§ Entries provided
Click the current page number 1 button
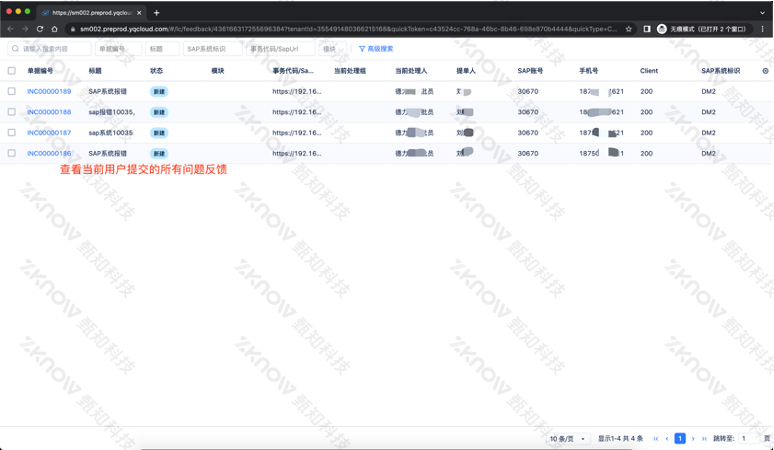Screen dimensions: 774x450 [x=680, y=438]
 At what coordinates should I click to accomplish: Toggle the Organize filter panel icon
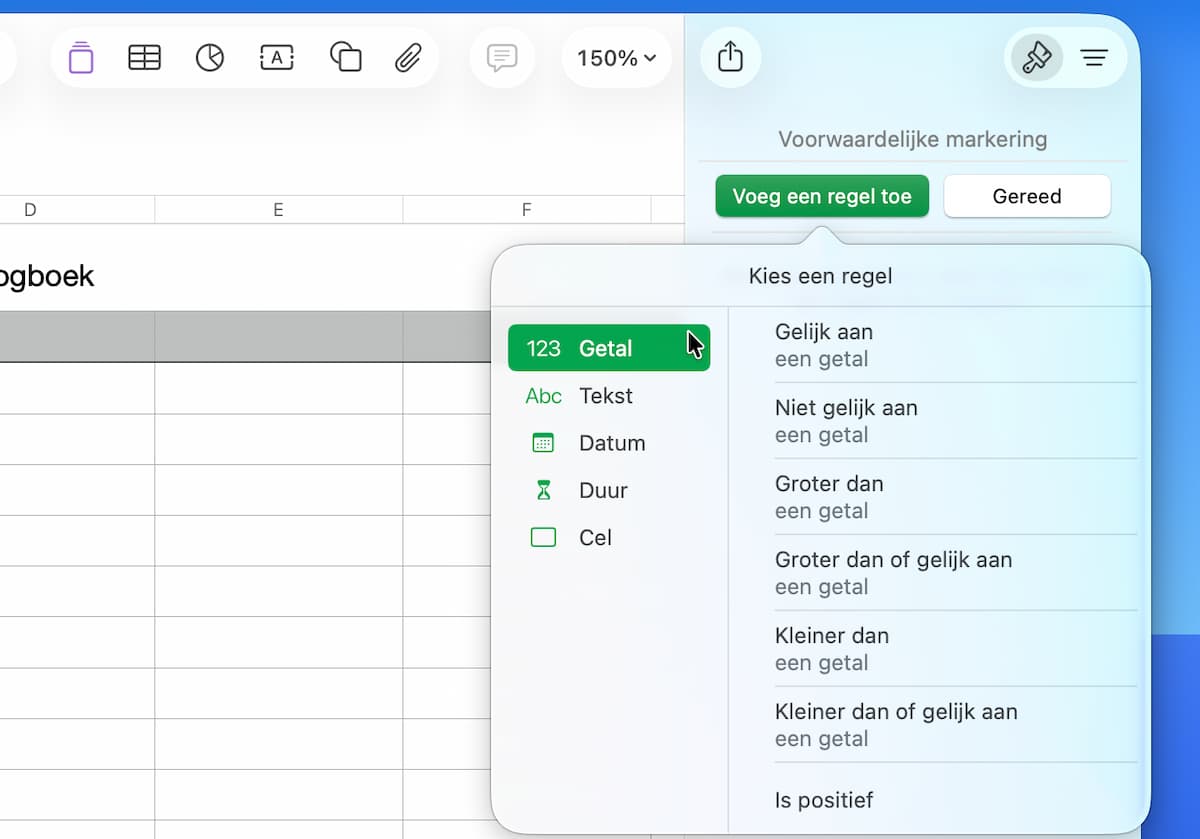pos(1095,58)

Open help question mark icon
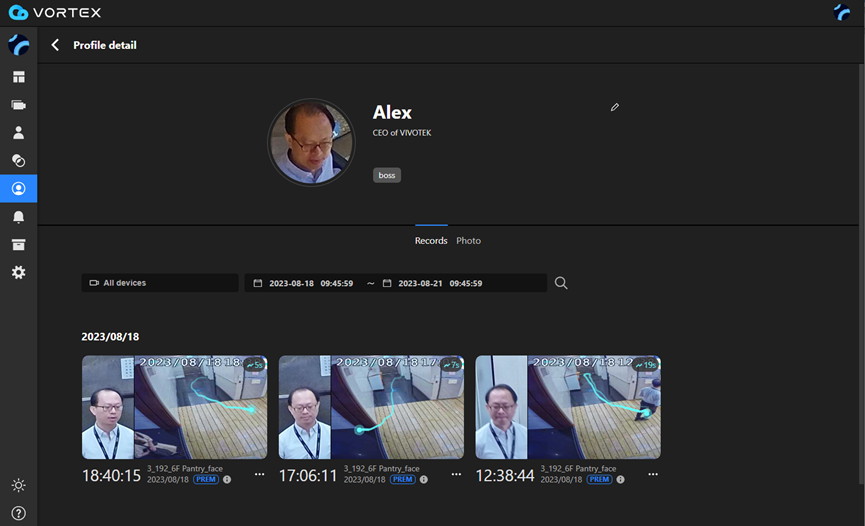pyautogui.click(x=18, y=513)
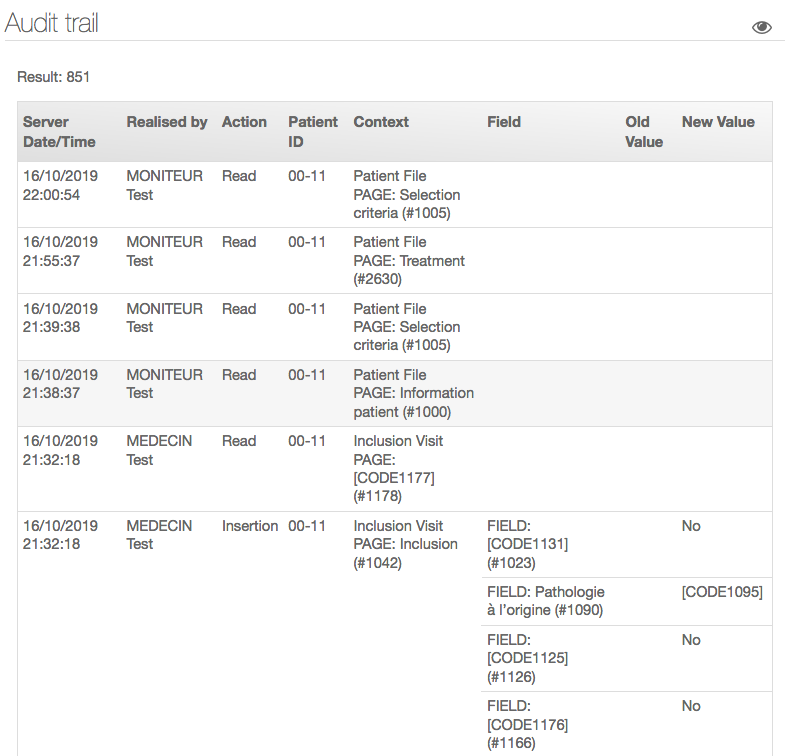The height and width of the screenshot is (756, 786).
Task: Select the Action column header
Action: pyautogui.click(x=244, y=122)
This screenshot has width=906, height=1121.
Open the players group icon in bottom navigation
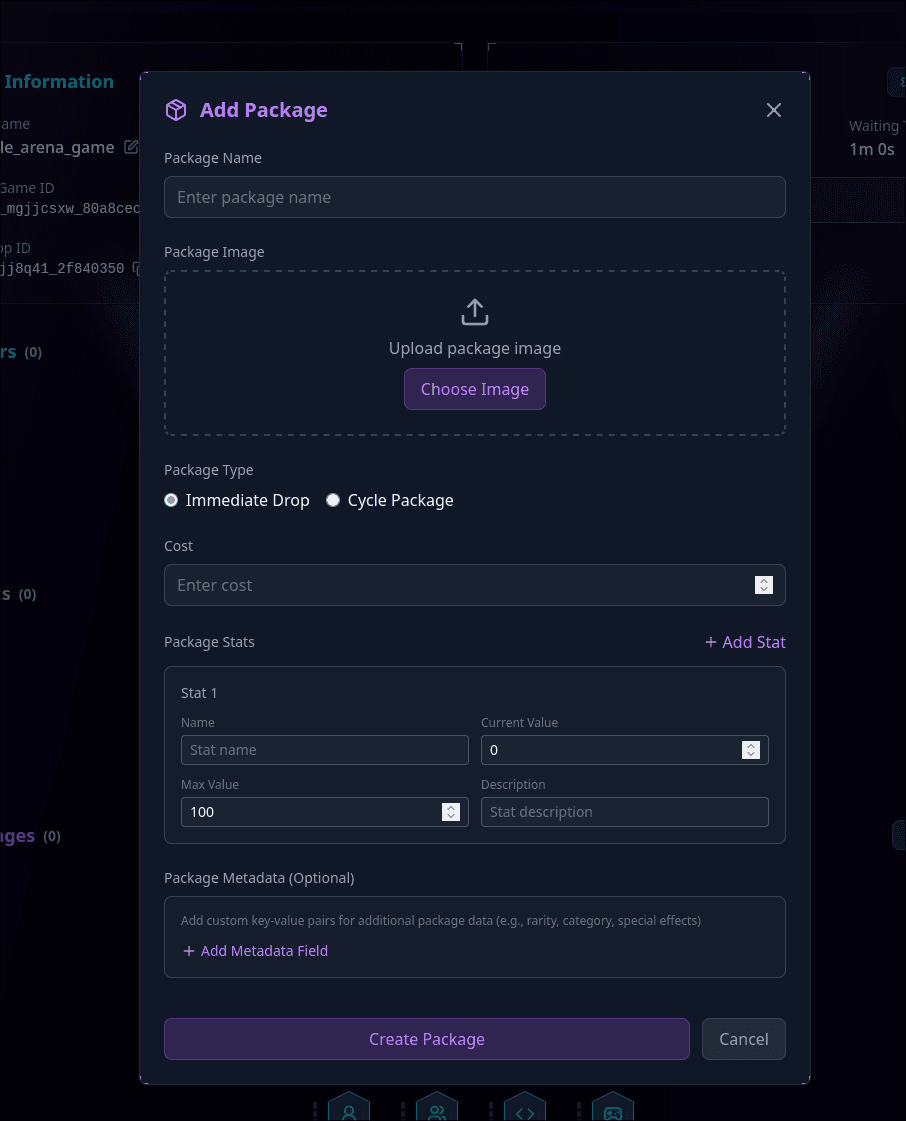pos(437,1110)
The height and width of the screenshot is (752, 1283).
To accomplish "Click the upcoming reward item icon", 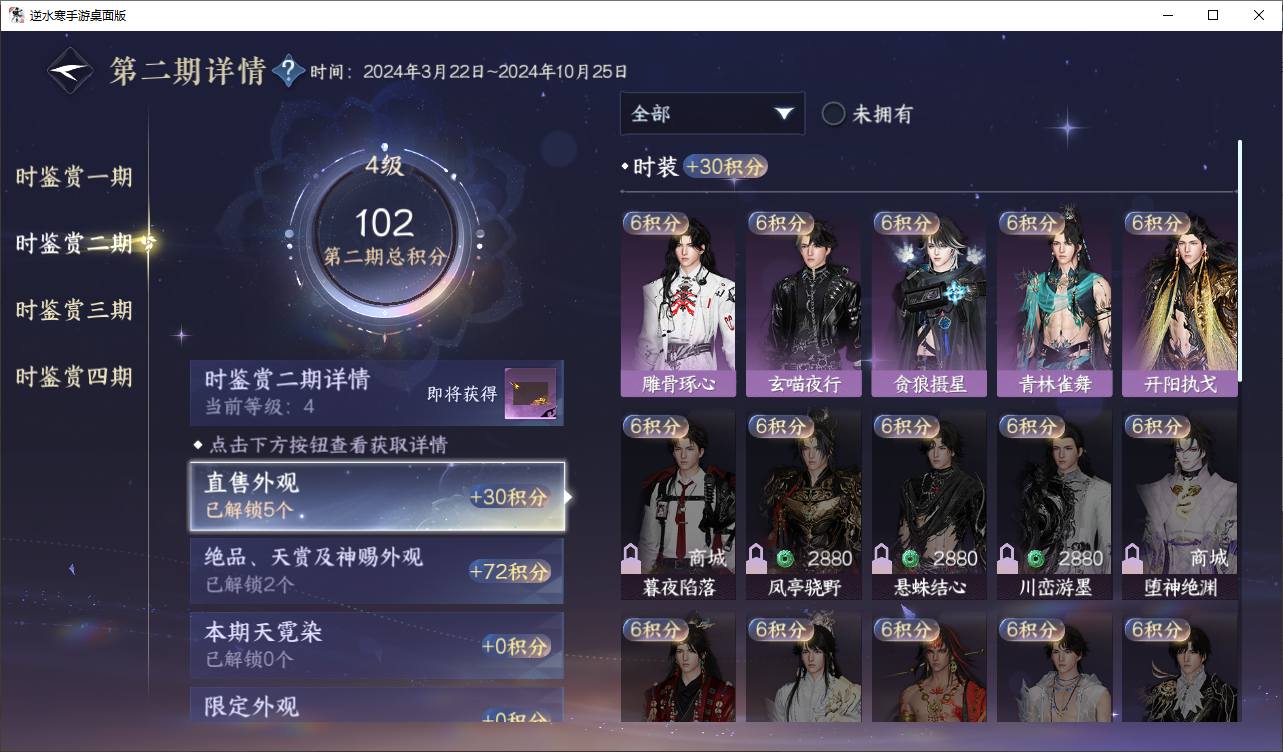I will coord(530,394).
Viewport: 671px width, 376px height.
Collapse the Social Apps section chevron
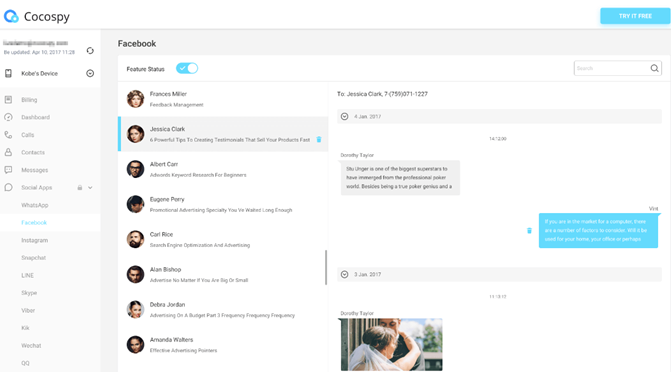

§ Goal
Copy out each line of the items above that contains the word "Open", counting only matches with the same capitalization.

§ Answer to the task
Open help question mark icon
Open the players group icon in bottom navigation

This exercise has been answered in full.